Source document:

=== Section Start ===

Hand washing remains the most effective way to rid yourself of germs -- as long as you're doing it correctly. Scrub your hands with soap and water for at least 20 seconds (or, two rounds of the "Happy Birthday" song.)
During flu season, hand sanitizer is everywhere: in cubicles, classrooms and supermarkets.
But how effective is this "super" germ killer?
According to Centers for Disease Control and Prevention (CDC), the sanitizer doesn't work as well as washing for hands that are visibly dirty. It also doesn't eliminate all types of germs -- most notably, norovirus, a serious stomach bug that can spread quickly in schools.
The New York Times reports that influenza and many other common viruses are coated in envelope-like lipids that alcohol in sanitizer can rupture. But viruses that aren't coated, like norovirus, are often not affected by the sanitizer.
The NY Times cites a CDC study from 2011 that examined long-term care facilities and the outbreak of disease. The study found that at facilities where staff members used alcohol-based sanitizers, they were six times more likely to have an outbreak of norovirus than at locations where the staff preferred using soap and water.
The CDC says washing your hands with soap and water for at least 20 seconds is the most effective way to kill a wide variety of germs. If you're not so good at keeping track of time, officials suggest humming the "Happy Birthday" song from beginning to end -- twice -- to help you keep track.
But hand sanitizer can be an effective alternative if hand washing with soap and water isn't possible. Health officials say effective sanitizers should be at least 60 percent alcohol, but even these products don't work as well on hands that are visibly dirty.
While scientists and public health officials debate the effectiveness of hand sanitizers, what many don't debate is the prudence of erring on the safe side -- and not overestimating the power of these cleaners.
ABC News reports that in 2011, the U.S. Food and Drug Administration (FDA) charged four hand sanitizer and antispetic companies with claiming they could protect consumers against a possibly lethal form of a staph infection.
FDA accompanied this charge with a public press release that warned consumers of false claims on hand sanitizers.
"FDA has not approved any products claiming to prevent infection from MRSA, E. coli, Salmonella, or H1N1 flu, which a consumer can just walk into a store and buy” said Deborah Autor, compliance director at FDA’s Center for Drug Evaluation and Research. “These products give consumers a false sense of protection.”
Still, the hand sanitizer industry continues to be a profitable and growing one. According to a 2012 report from IBIS World, an independent publisher of U.S. industry research, sanitizer manufacturing is a $189.6 million industry and is growing by more than 5.5 percent every year.

=== Section End ===

Work instructions:
**a.** Duplicate the hand sanitizer article word for word from "ABC News reports" up to and including "a staph infection.".
**b.** Why, according to the hand sanitizer article, does sanitizer often fail against norovirus even though it works on influenza?

Entries supplied:
=== Section Start ===

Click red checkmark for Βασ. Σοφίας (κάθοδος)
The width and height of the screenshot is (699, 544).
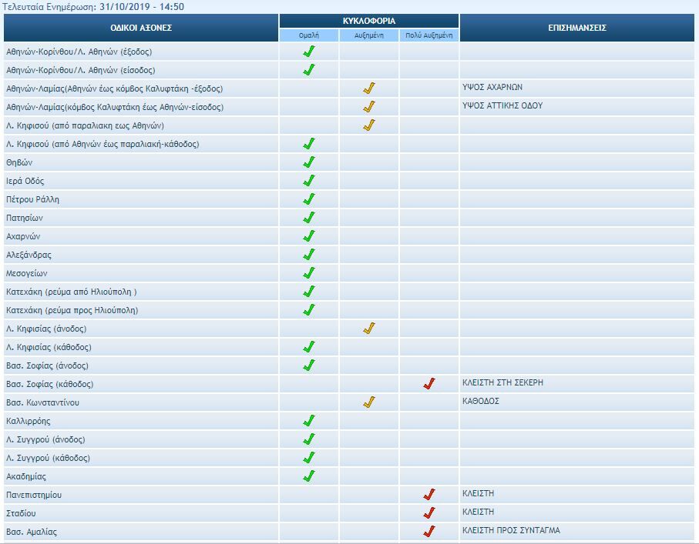pyautogui.click(x=429, y=384)
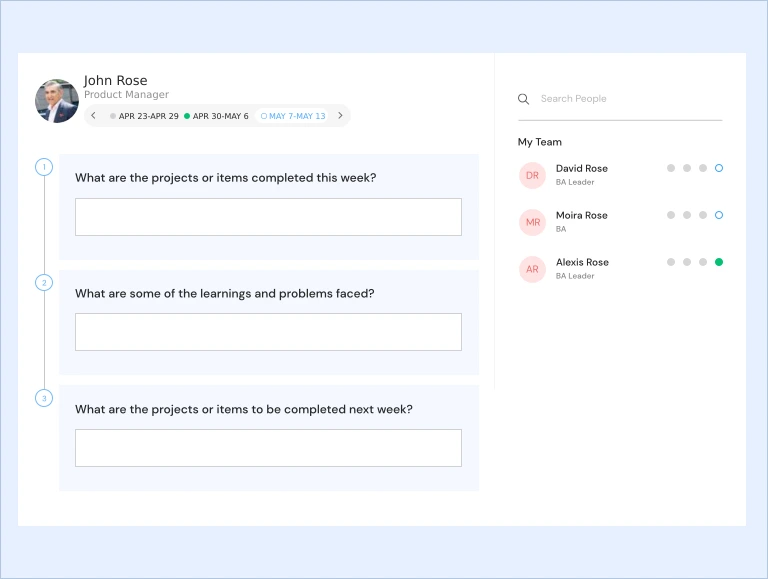Click Moira Rose's blue outlined status dot
The width and height of the screenshot is (768, 579).
(x=719, y=215)
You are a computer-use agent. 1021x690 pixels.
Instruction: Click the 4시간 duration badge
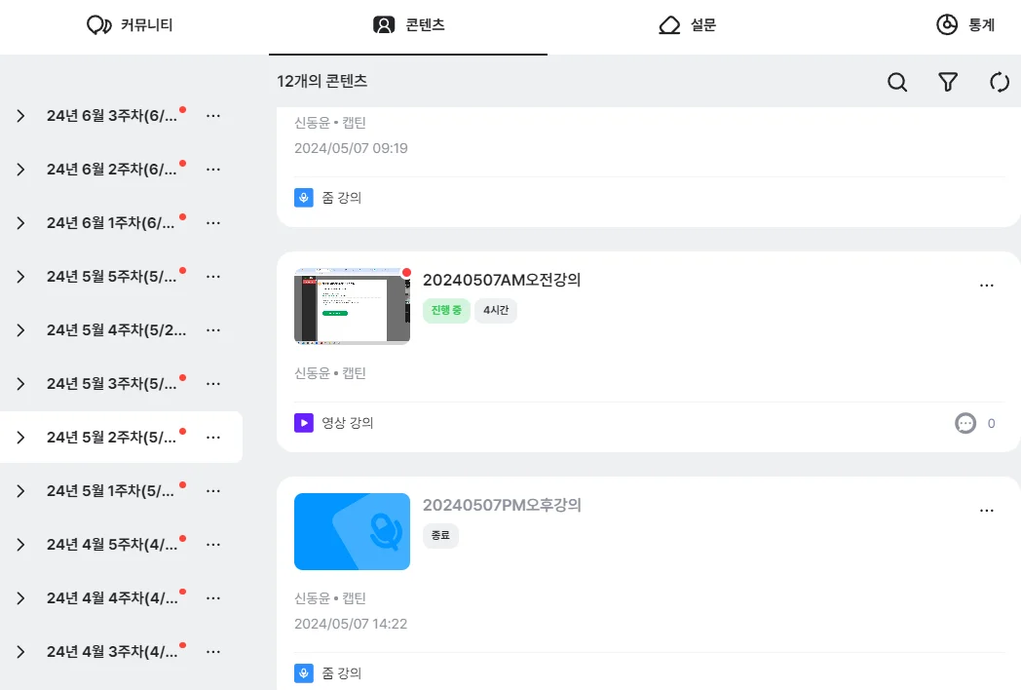496,310
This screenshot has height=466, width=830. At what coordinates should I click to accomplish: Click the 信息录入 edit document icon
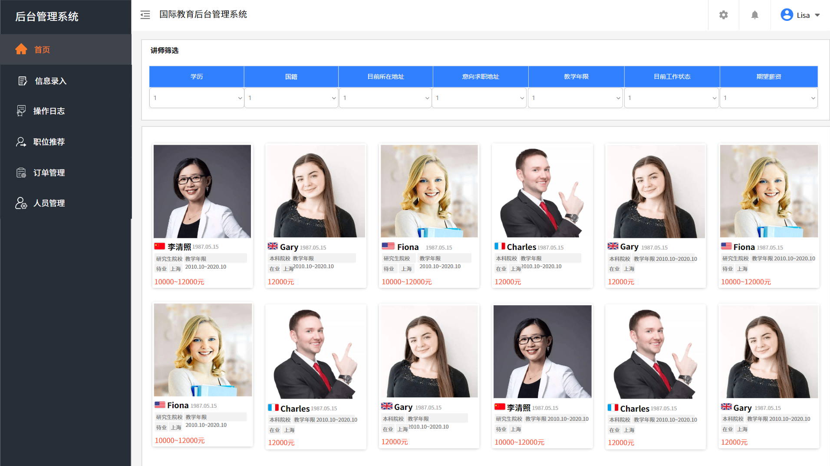[x=23, y=81]
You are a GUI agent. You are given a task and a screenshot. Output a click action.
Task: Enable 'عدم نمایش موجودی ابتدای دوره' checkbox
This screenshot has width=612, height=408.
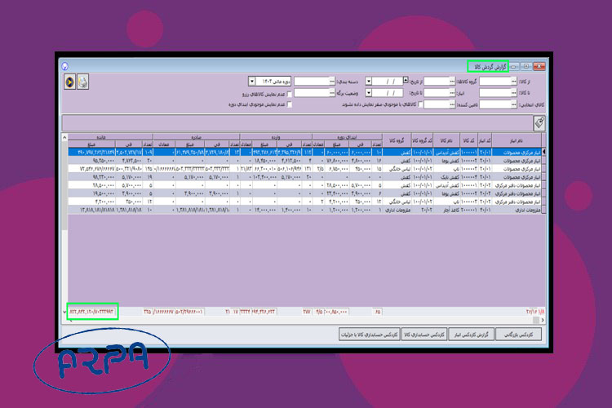(x=291, y=104)
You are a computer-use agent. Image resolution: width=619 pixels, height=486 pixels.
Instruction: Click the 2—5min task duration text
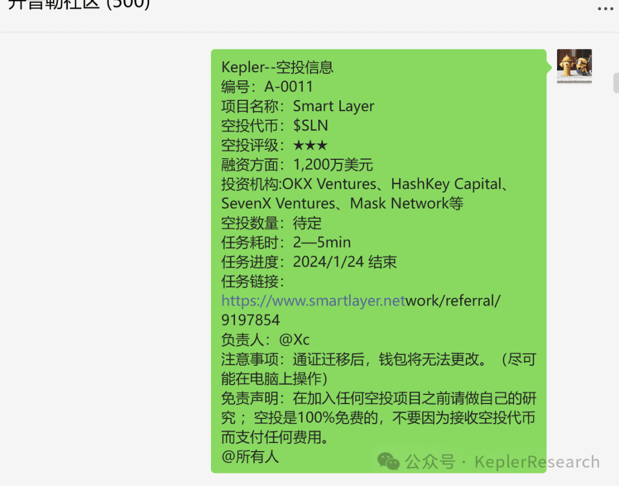[322, 242]
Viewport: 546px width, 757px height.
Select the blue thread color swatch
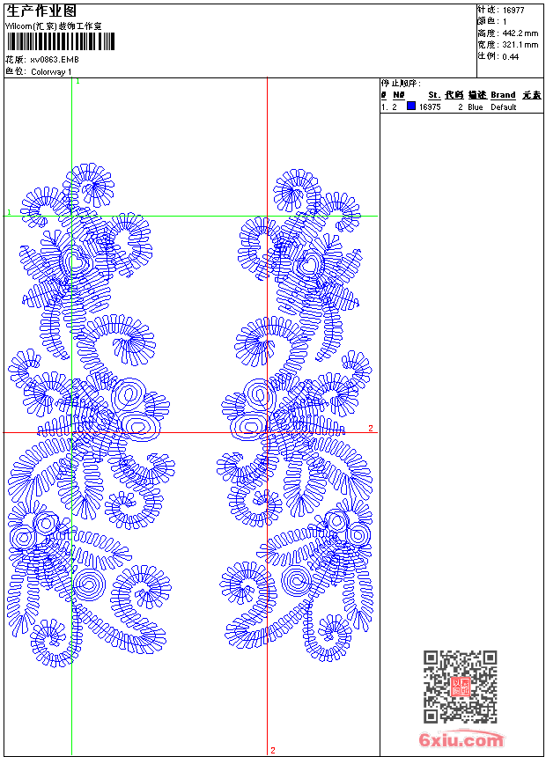pos(411,107)
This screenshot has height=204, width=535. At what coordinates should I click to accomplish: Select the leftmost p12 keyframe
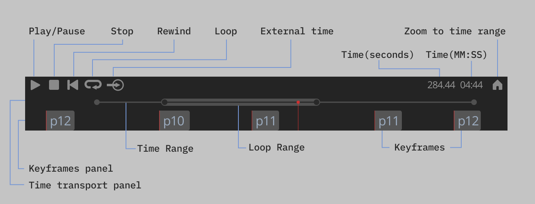61,121
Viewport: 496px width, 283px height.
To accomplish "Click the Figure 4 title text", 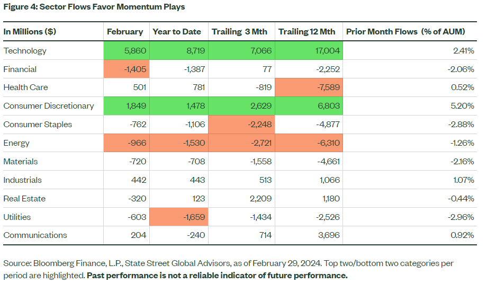I will [94, 7].
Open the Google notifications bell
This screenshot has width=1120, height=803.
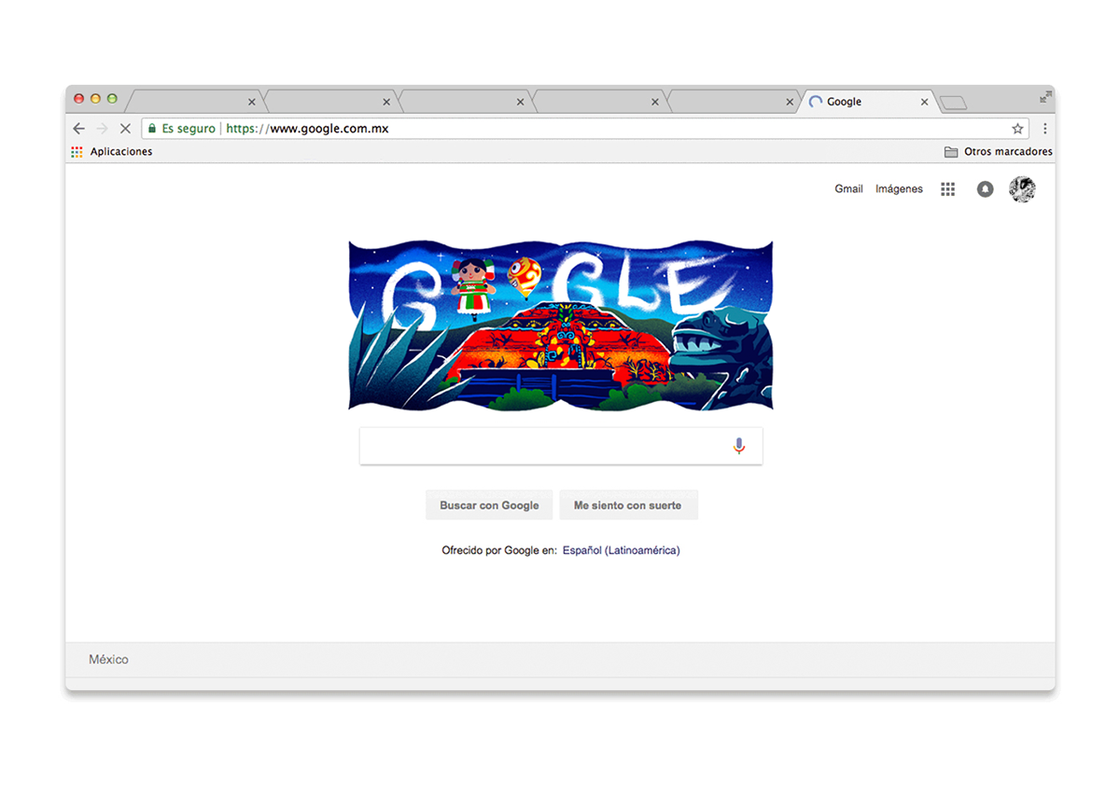[x=985, y=189]
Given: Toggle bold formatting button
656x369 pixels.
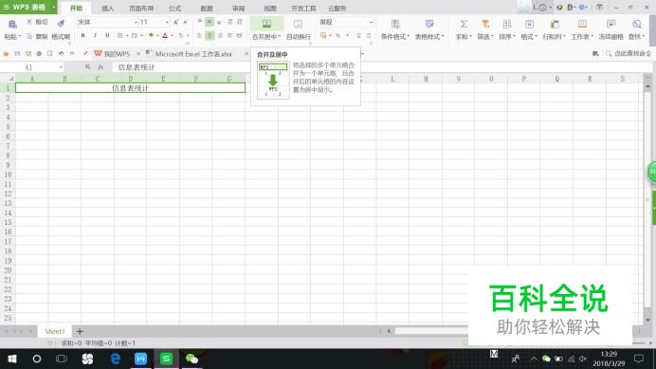Looking at the screenshot, I should (82, 36).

=== Section End ===

Numbered responses:
**a.**
ABC News reports that in 2011, the U.S. Food and Drug Administration (FDA) charged four hand sanitizer and antispetic companies with claiming they could protect consumers against a possibly lethal form of a staph infection.

**b.** Influenza and many other common viruses are coated in envelope-like lipids, and the alcohol in sanitizer can rupture that coating. Norovirus isn't coated that way, so the sanitizer often doesn't affect it.